## Begin

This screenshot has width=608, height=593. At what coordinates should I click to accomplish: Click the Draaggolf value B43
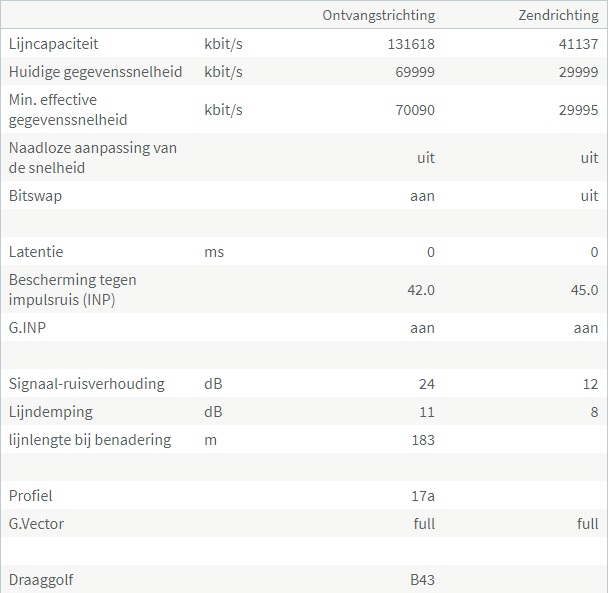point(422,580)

## End
## Begin

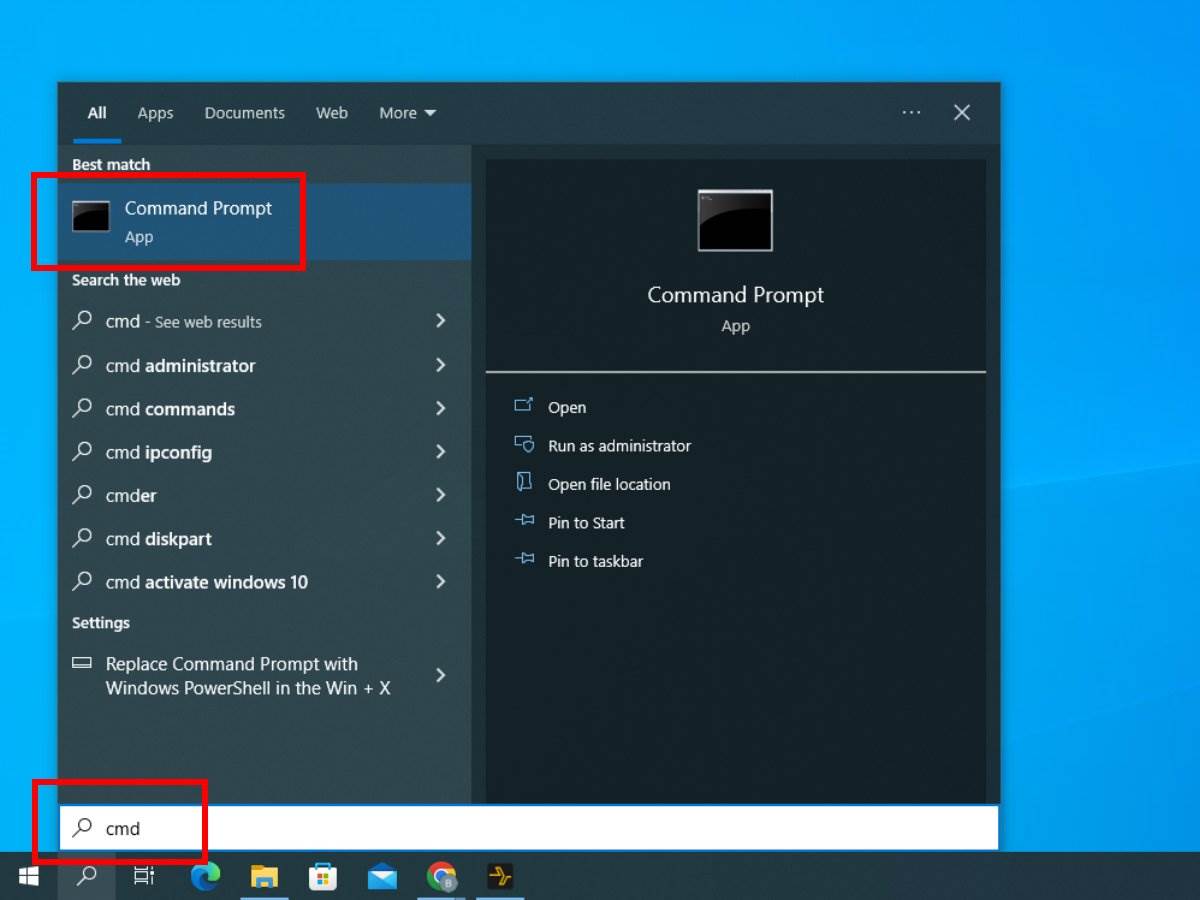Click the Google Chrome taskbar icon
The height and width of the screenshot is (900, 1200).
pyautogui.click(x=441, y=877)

## End

### WHAT THIS TASK INVOLVES
Please render as a JSON list of strings the rows between the line holding "Click the Google Chrome taskbar icon" and the line holding "pyautogui.click(x=441, y=877)", inclusive, one string per line with blank lines omitted and the pictures left out.

### RESPONSE TO THE TASK
[
  "Click the Google Chrome taskbar icon",
  "The height and width of the screenshot is (900, 1200).",
  "pyautogui.click(x=441, y=877)"
]